When the bidder wins a round, it can submit transactions via the express lane:
Method: timeboost_sendExpressLaneTransaction
Params: {
  round,
  sequenceNumber,
  transaction,
  auctionContractAddress,
  signature
}
These transactions are sequenced by the Arbitrum sequencer with 200ms priority over the public mempool.

MEV Estimation

The bidder estimates the expected value of each round using a per-strategy model with historical calibration.

Strategy Values

StrategyEstimated ValueDescription
arb~0.002 ETHCross-DEX arbitrage opportunities
liquidation~0.005 ETHLending protocol liquidation profit
sandwich~0.0015 ETHSandwich trading (higher risk)
backrun~0.0008 ETHBackrunning large transactions
resale~0.003 ETHExpress lane resale revenue

Historical Calibration

The bidder maintains a rolling history of the last 100 round outcomes. This history adjusts the estimation multiplier:
History SignalMultiplierEffect
< 5 rounds of data1.0xNeutral (no data)
Average profit negative0.6xReduce bid aggressiveness
Average profit > 0.005 ETH1.2xIncrease bid aggressiveness
Otherwise1.0xNo adjustment
The bidder also subtracts estimated gas costs (~0.00002 ETH on Arbitrum) from the total expected value before placing a bid.
Call bidder.recordRoundResult(round, profitWei) after each won round to feed the historical calibration system. More data leads to more accurate bid sizing.

Express Lane Resale

A key revenue multiplier: if you win a round but do not need the full 60 seconds of express lane access, you can resell capacity to other searchers.

How Resale Works

  1. Win an express lane round for cost X
  2. Other searchers pay you USDC via x402 micropayments for sub-round access
  3. The resellExpressLane(buyer, pricePaidUsdc) method grants the buyer express lane forwarding rights for the remainder of the round
  4. Multiple resale slots can be active simultaneously within a single round

Revenue Model

The total revenue from a won round can come from three sources:

Direct MEV

Profit from executing priority arbitrage, liquidations, and backruns during the 200ms window.

Resale Revenue

USDC payments from other searchers who buy sub-round express lane access.

Skill Execution

Other agents pay USDC to use the express lane as a paid skill via the MCP server.

TimeBoost Vault Contract

The TimeBoostVault Stylus contract manages the financial infrastructure for bidding and resale:
  • Bid funding: agents deposit ETH or USDC that the vault uses for auction bids
  • Resale payments: authorized buyers pay USDC to the vault in exchange for express lane transaction forwarding
  • Earnings tracking: the contract tracks total_resale_earnings and total_bid_cost for P&L calculation
  • Owner withdrawal: accumulated profits can be withdrawn by the vault owner
The TimeBoostVault is a Stylus contract written in Rust.
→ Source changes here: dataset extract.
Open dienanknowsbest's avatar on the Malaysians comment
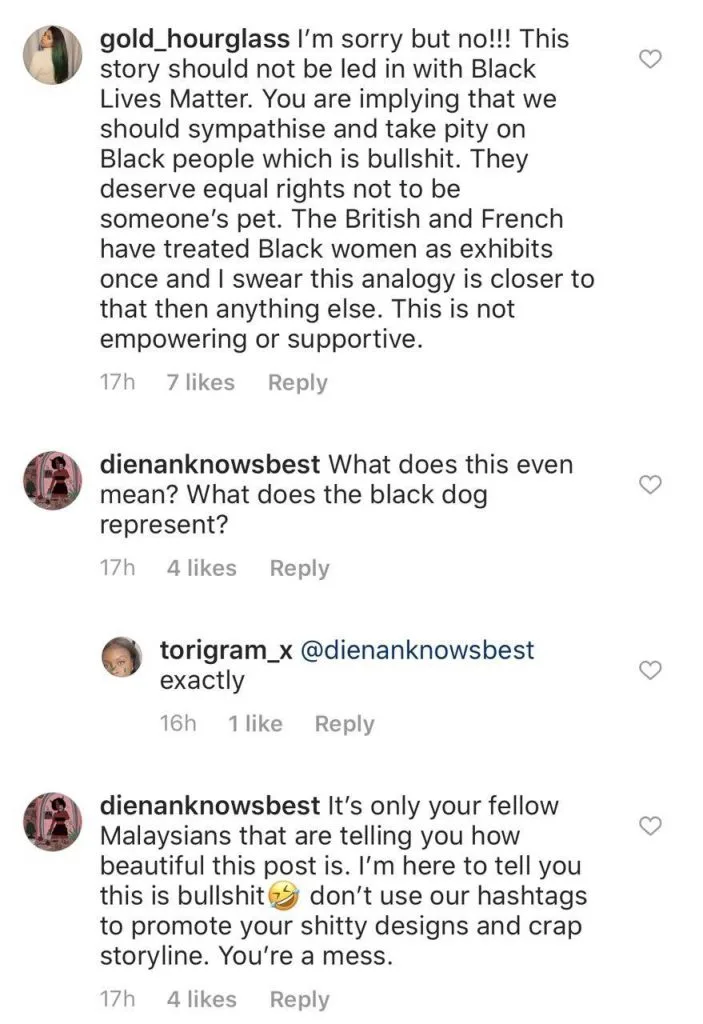The image size is (703, 1024). pyautogui.click(x=51, y=823)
It manages the USDC payment flow for resale but does not directly interact with the auctioneer. The off-chain TimeBoostBidder handles bid submission.

Auctioneer Stats

The bidder can query aggregate auction statistics to inform bidding strategy:
const stats = await bidder.refreshAuctioneerStats();
// stats.avgWinningBidWei — average winning bid over recent rounds
// stats.recentRounds    — number of rounds in the sample
// stats.winRate         — our win rate percentage
Stats are cached for 5 minutes to avoid excessive RPC calls.

Risk Factors

TimeBoost bidding involves real financial risk. Consider these factors before enabling automated bidding.
RiskDescription
OverbiddingBidding more than the MEV you can extract leads to losses
Execution riskWinning the round does not guarantee profitable MEV execution
CompetitionSophisticated searchers dominate most rounds
Capital lockupBid capital is committed for the round duration
Gas costsFailed strategies still consume gas

Configuration

The TimeBoostBidder accepts these configuration options:
OptionTypeDefaultDescription
privateKeyHexRequiredSigning key for bids and express lane txs
rpcUrlstringArbitrum One public RPCArbitrum RPC endpoint
auctioneerUrlstringhttps://arb1-auctioneer.arbitrum.io/TimeBoost auctioneer RPC endpoint
minProfitThresholdWeibigint0nMinimum expected profit to place a bid

Example Usage

Enable TimeBoost bidding with a 0.001 ETH minimum profit threshold
What's the current express lane status?
How many TimeBoost rounds have we won this session?